Section 363 Free and Clear Real Estate Sale: The Complete Bankruptcy Guide

§363(f)

Authorizes sale free and clear of all liens — liens transfer to cash proceeds, buyer gets clean title

21 Days

Minimum creditor notice period — overbid window; OLH continues marketing throughout

§363(m)

Good-faith purchaser protection — sale remains valid even if order is reversed on appeal

Clean Title

Buyer receives title free of all pre-petition liens — a major advantage over conventional distressed sales

The §363 sale is the most powerful mechanism in bankruptcy real estate. It allows a trustee to sell property free and clear of all existing liens, claims, and encumbrances — transferring those encumbrances from the physical property to the cash proceeds of the sale. The buyer gets clean title. The lenders get paid from proceeds in priority order. This is what makes bankruptcy real estate uniquely valuable for buyers and uniquely complex for brokers without bankruptcy experience.

Own Luxury Homes® Bankruptcy Specialist Network ™

Own Luxury Homes® maintains bankruptcy-specialist realtors in every US market across all 50 states. Every specialist understands court procedure, operates within the court’s expectations for estate professionals, and maintains strict conflict-of-interest protocols consistent with 11 U.S.C. §327(a) and Bankruptcy Rule 2014. Rule 2014 affidavit delivered within 48 hours. BPO within 5–7 business days. No dual agency. No exceptions.

How Section 363(f) Works: The Free-and-Clear Mechanism

11 U.S.C. §363(f) permits the trustee to sell property free and clear of any interest if: (1) Applicable non-bankruptcy law permits a sale free and clear of such interest, or (2) The lienholder consents, or (3) The lienholder’s interest is in bona fide dispute, or (4) The lienholder could be compelled in a legal or equitable proceeding to accept a money satisfaction of such interest. In practice: the most common path is lienholder consent — the mortgage lender agrees to release the lien in exchange for being paid from proceeds. When the payoff is sufficient to satisfy all liens, the §363(f) sale is straightforward. Complex situations — disputed liens, underwater properties, creditor objections — require careful coordination between the trustee’s attorney and OLH. See: Co-Owned Property Guide.
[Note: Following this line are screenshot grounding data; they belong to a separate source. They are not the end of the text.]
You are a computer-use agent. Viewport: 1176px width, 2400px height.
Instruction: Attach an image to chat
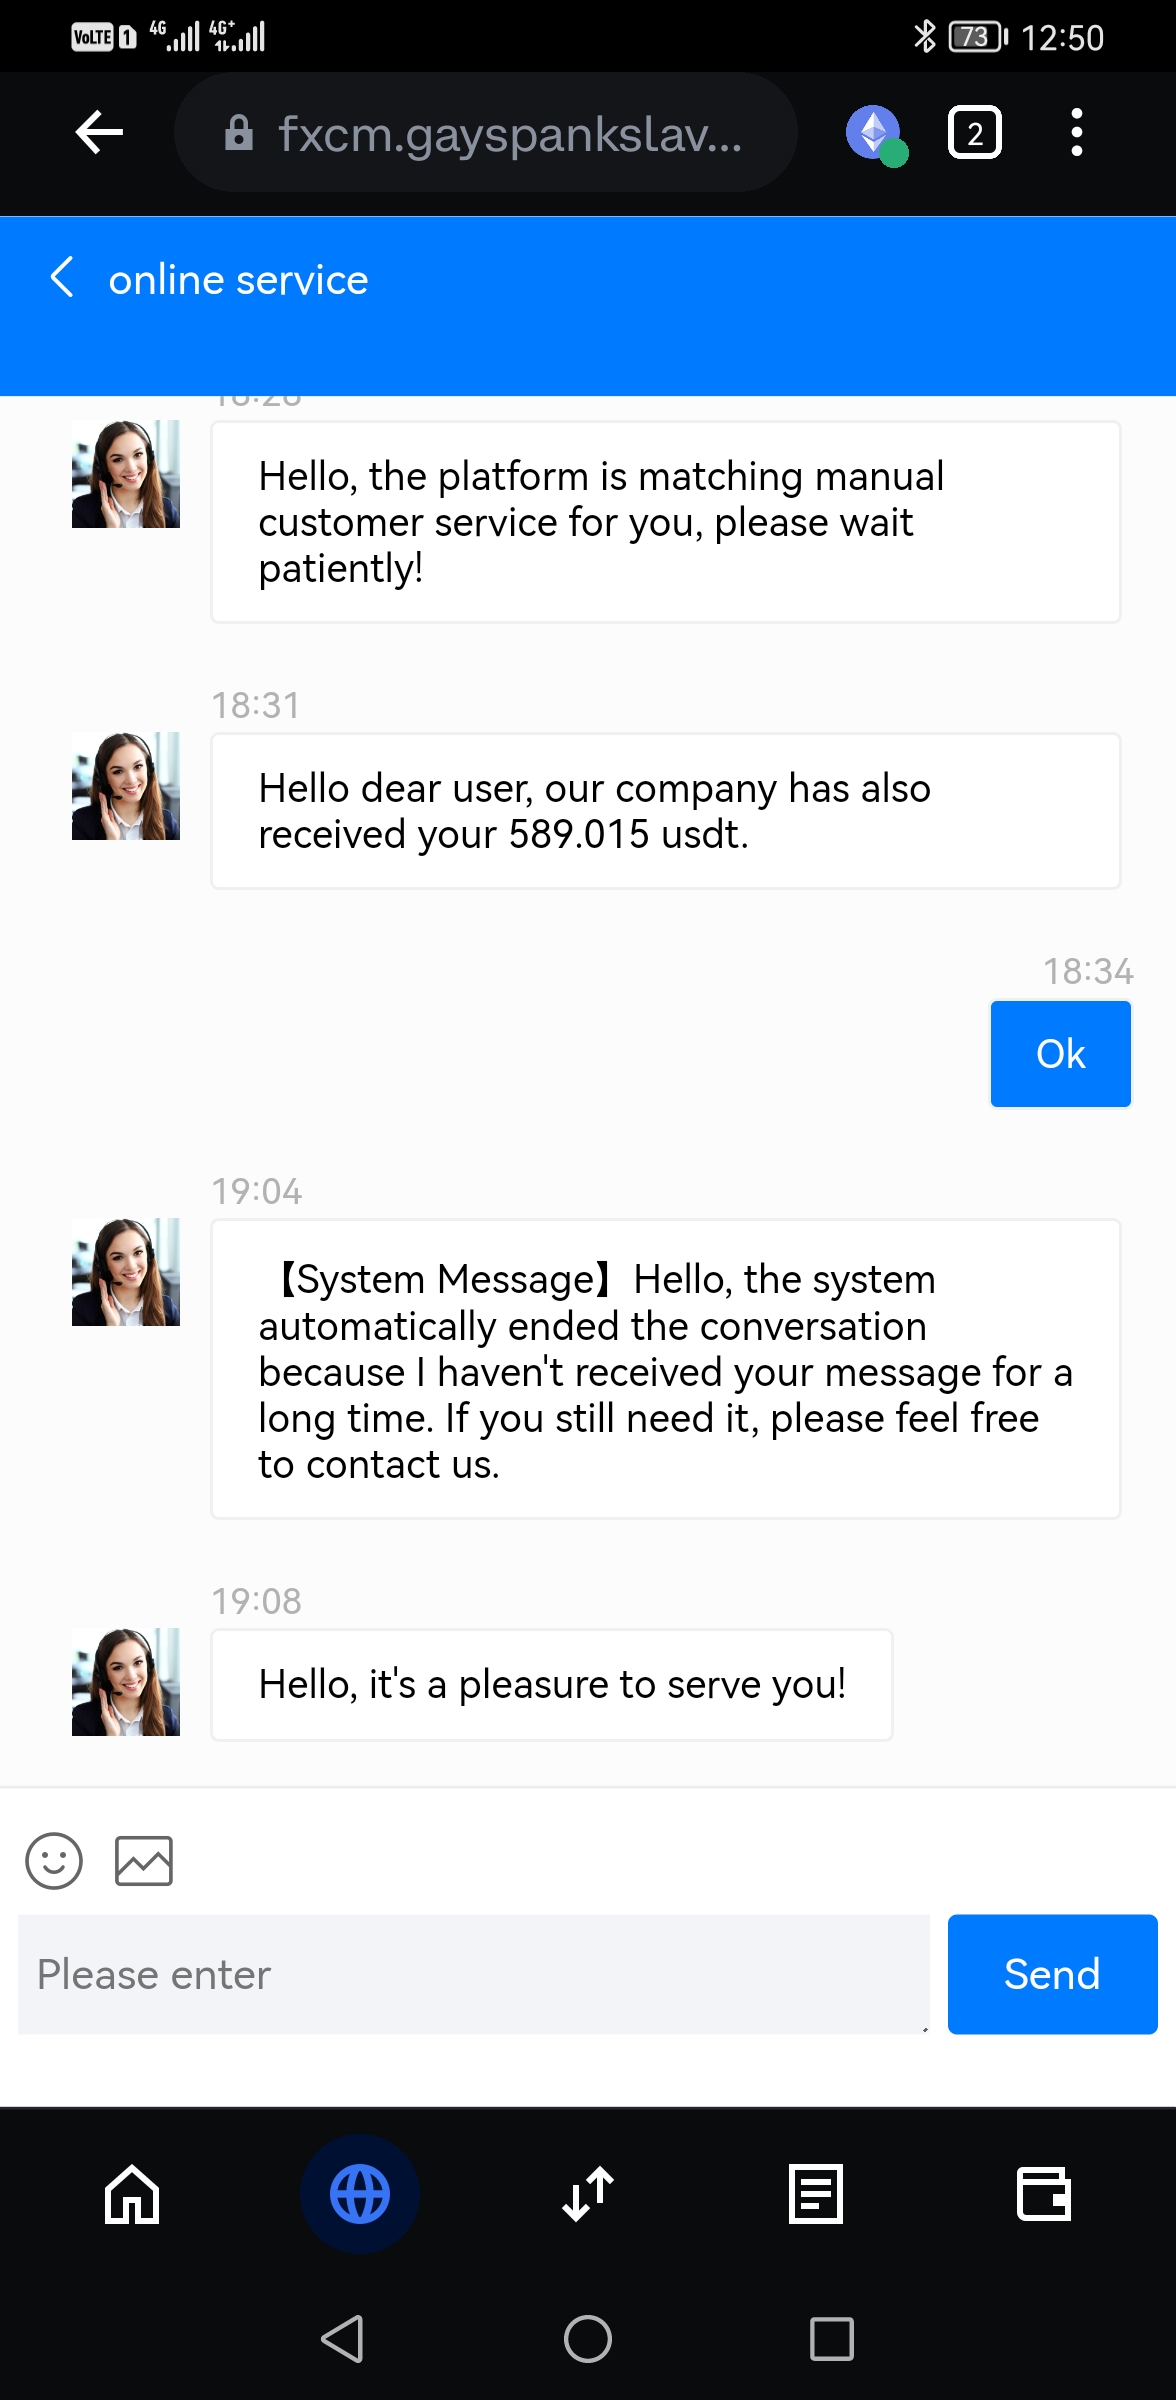click(x=144, y=1861)
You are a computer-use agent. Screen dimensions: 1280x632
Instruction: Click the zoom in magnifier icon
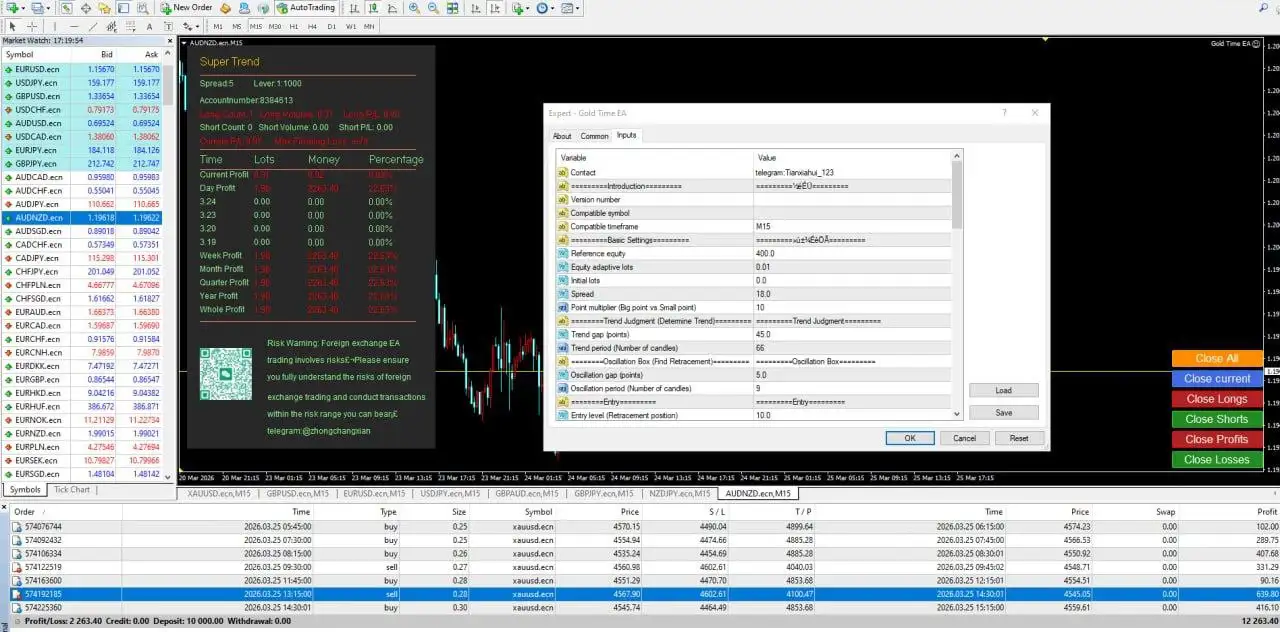pos(412,8)
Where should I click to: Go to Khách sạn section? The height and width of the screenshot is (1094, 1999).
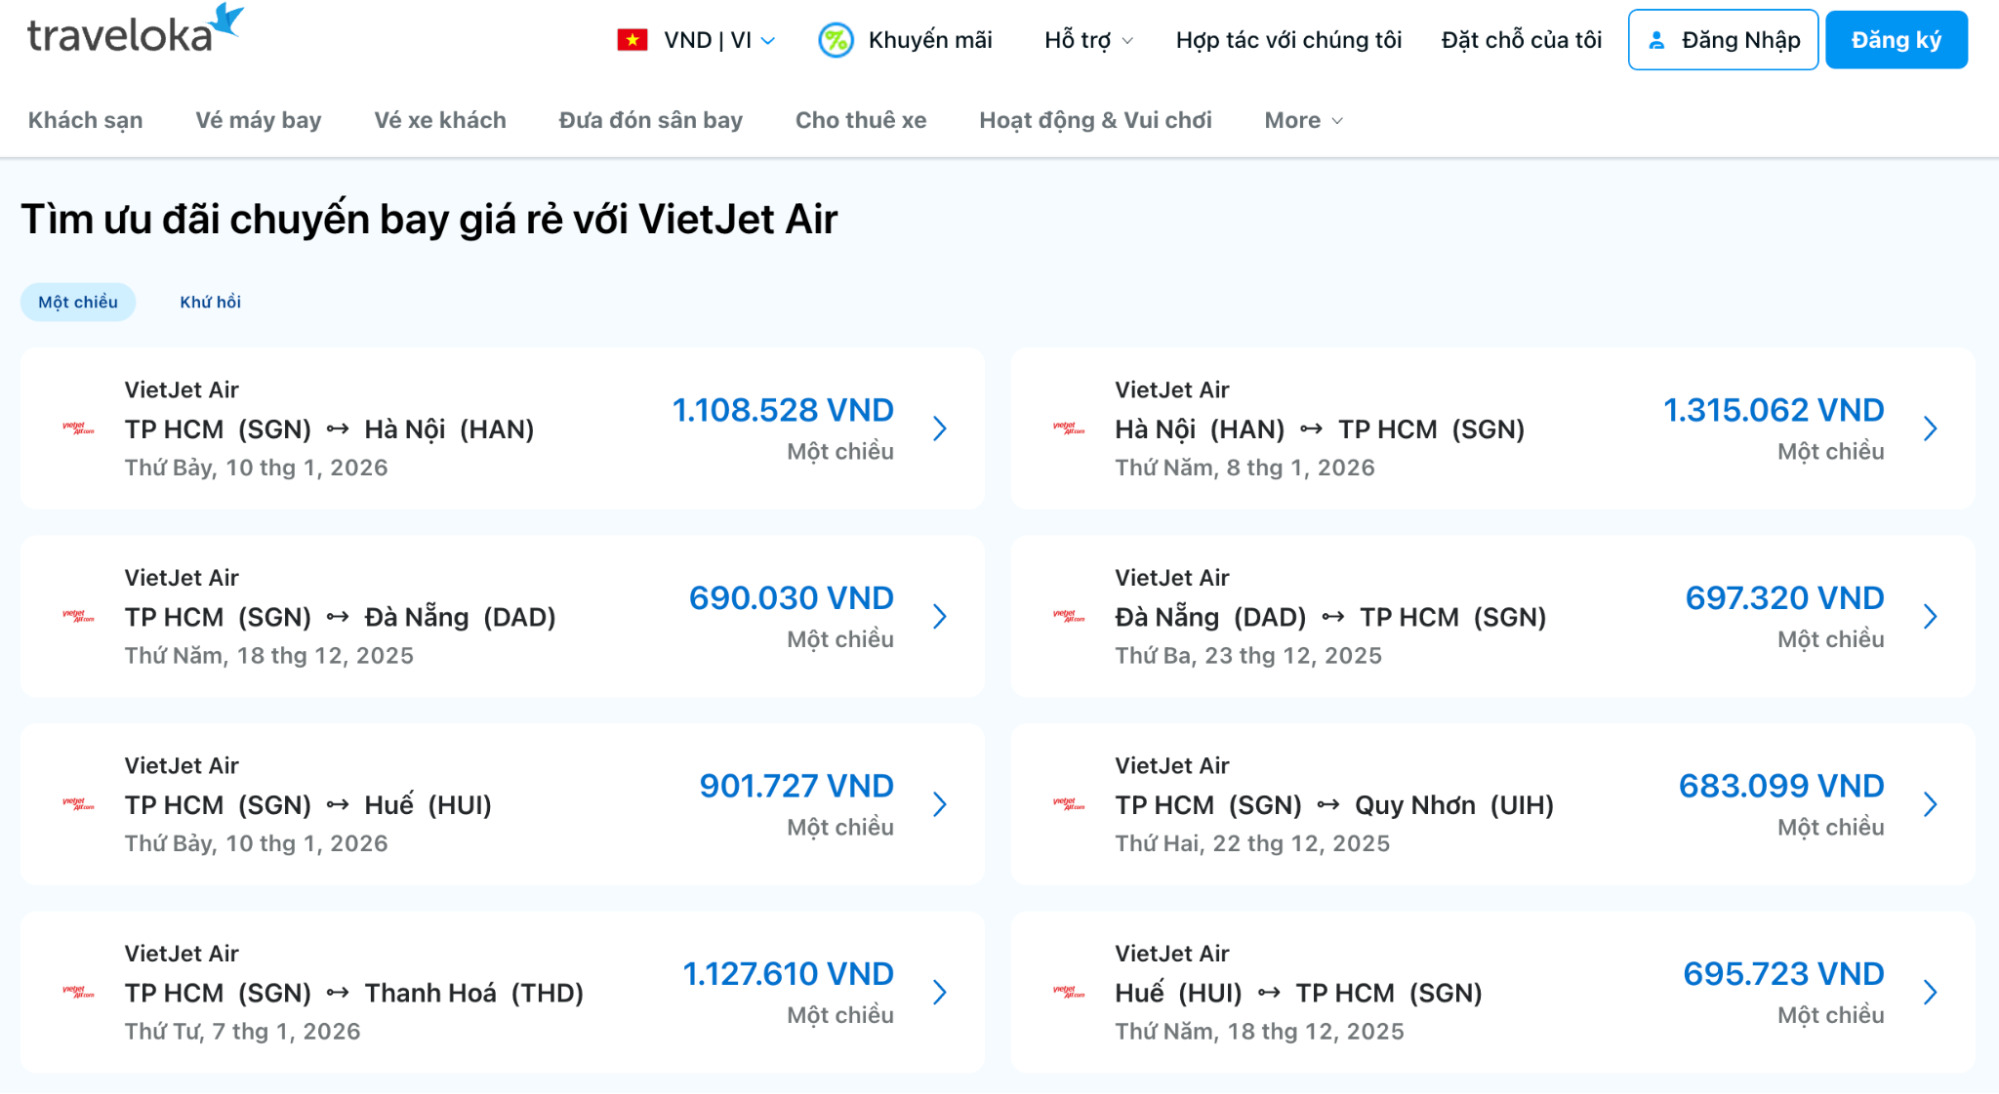[x=85, y=120]
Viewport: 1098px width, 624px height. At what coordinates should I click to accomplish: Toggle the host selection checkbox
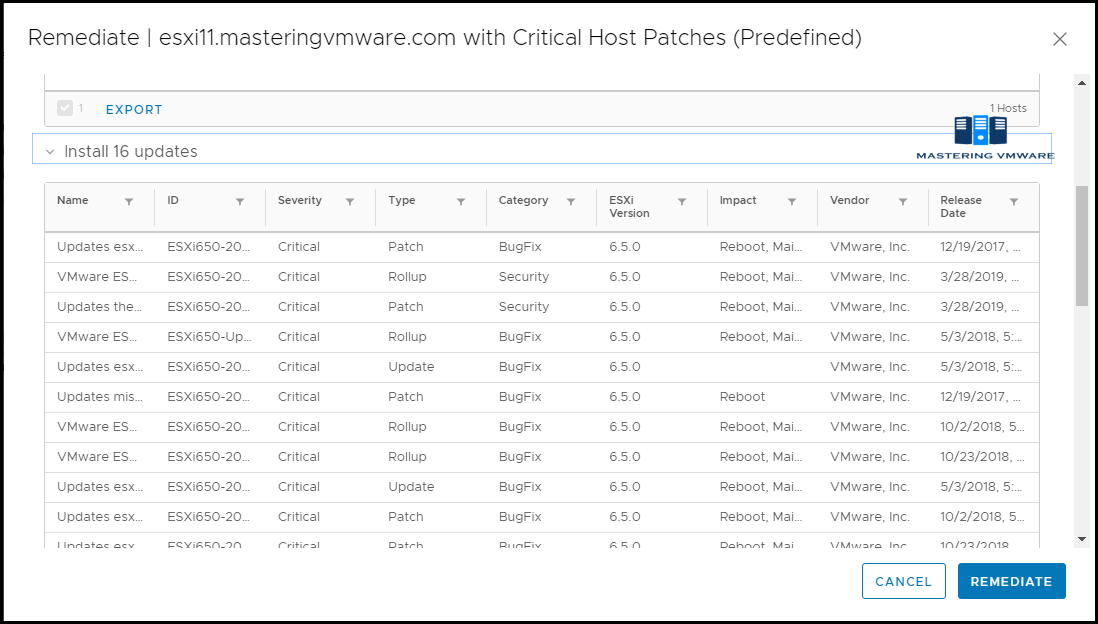66,109
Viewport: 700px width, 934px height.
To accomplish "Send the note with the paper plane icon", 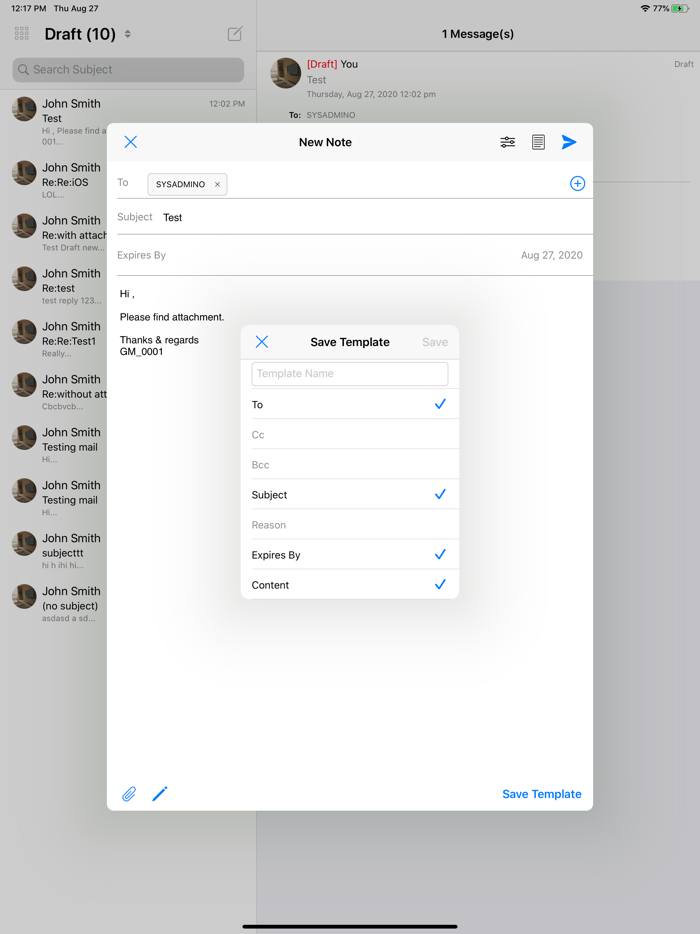I will [569, 142].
The 21-Day Notice Period and Overbid Strategy

Federal Rule of Bankruptcy Procedure 6004 requires at least 21 days’ notice to all creditors and parties in interest before the court can approve a §363 sale. The notice includes the property description, proposed sale terms, proposed proceeds distribution, and overbid instructions. During the 21-day window: any creditor may object and any qualified party may submit an overbid. OLH’s approach to the notice period: we do not stop marketing when the notice goes out. We intensify it. The 21-day window is the best opportunity to generate overbid competition that maximizes estate proceeds. Trustees who appoint brokers that go dark during the notice period leave overbid value on the table.

Section 363(m): Good-Faith Purchaser Protection

11 U.S.C. §363(m) provides the buyer’s protection in a bankruptcy sale. Even if the court’s sale order is reversed or modified on appeal, the reversal does not affect the validity of a sale to a good-faith purchaser unless the sale was stayed pending appeal. Good faith requires: fair value paid, no fraud or collusion, no knowledge of defects in the sale process. §363(m) gives buyers title certainty that foreclosure sales often cannot match. OLH ensures every buyer in an estate sale qualifies for §363(m) protection by vetting offer terms and disclosing the sale process transparently. See: Buyer Guide to Trustee Sales.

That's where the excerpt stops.